Thursday, May 11, 2006
Lancet Neurology has a review of neoplastic meningitis in their May issue. Good for us non-oncologists. Despite this usually being a highly lethal 'complication' of cancer, only a vague mention of 'supportive care' is given in the paper's final paragraph.
JAMA has a "Clinician's Corner" piece about palliative care for those awaiting liver transplantation. It is a cased-based discussion of palliative care and end stage liver disease/transplantation (much like JAMA's Perspectives on the Close of Life series) that is well worth the read. Among other things it has a focused discussion of prognosis in liver failure and symptom management in end stage liver disease. More importantly though, the piece is a powerful advocate of the palliative-care-early/palliative-care-alongside-curative-care paradigm, and directly addresses the emotional difficulties for patient and clinician alike of the "hoping for the best/planning for the worst" paradigm. Ugh--I just used 'paradigm' twice in a single sentence.
I also found this nugget buried in the middle of the article of note--I'm looking forward to seeing this paper: "Preliminary results of an ongoing qualitative study of 30 patients with cancer and 30 patients with oxygen-dependent chronic obstructive pulmonary disease suggests that most patients do not associate honest prognostic information with the loss of hope, provided that information is delivered in a sensitive and caring way (J.R.C., unpublished data, 2006)."
Journal of Supportive Oncology has a review of communicating prognosis to cancer patients (free full text .pdf link here; html link of the issue's table of contents here).
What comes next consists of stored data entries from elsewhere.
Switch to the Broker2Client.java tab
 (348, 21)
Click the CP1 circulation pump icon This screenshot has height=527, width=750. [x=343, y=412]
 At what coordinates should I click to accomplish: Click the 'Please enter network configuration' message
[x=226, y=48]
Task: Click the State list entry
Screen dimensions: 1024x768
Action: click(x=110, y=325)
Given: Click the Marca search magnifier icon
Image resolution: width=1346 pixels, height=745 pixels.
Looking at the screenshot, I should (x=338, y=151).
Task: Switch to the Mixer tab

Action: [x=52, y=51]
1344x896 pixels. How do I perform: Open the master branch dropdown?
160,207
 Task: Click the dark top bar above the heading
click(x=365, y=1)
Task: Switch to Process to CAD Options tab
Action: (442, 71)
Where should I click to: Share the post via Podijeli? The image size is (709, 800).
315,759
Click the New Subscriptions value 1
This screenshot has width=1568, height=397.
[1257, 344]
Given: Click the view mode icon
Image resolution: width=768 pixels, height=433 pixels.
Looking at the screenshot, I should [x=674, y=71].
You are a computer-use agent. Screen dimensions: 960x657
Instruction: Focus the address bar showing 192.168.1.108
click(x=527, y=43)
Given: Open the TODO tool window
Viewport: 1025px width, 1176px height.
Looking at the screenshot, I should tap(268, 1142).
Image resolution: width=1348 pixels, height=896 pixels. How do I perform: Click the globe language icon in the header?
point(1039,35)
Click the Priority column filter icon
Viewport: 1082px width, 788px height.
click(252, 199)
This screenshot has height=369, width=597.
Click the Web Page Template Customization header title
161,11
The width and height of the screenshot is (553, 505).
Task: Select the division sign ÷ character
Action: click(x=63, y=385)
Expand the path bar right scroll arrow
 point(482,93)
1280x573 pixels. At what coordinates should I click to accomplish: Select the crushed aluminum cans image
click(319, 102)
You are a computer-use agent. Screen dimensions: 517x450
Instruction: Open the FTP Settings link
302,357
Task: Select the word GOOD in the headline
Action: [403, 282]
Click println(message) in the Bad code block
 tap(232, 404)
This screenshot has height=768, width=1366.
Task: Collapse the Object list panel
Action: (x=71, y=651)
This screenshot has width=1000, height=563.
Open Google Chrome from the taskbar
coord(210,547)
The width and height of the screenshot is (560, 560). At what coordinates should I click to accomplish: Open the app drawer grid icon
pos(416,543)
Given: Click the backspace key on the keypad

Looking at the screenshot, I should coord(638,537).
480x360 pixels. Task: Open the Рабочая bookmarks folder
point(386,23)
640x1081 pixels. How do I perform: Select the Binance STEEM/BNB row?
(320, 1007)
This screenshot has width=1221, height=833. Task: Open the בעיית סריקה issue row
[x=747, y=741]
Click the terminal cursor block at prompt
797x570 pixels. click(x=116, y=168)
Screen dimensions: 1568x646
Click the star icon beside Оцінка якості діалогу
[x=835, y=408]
It is crap. Ok, that is a joke, which I made because it is authored by my friend and blog collaborator Dr. Christian Sinclair, who is apparently too modest to mention this on the blog himself. It is excellent, and what I really appreciated about it is that it is very much about the art of communicating prognosis, and is clearly written by someone who does it a lot and pays attention to what he is doing. Congratuations Christian! My one question, which I'm sure he'll answer, is that he uses the language "communicating a prognosis." I usually say "communicating prognosis"--no "a." Is "a prognosis" the preferred usage?
The same issue also has a preliminary (only a few patients; completely uncontrolled) report about nitric oxide-donating aspirin which may or may not turn out to be an effective and much safer NSAID-type analgesic.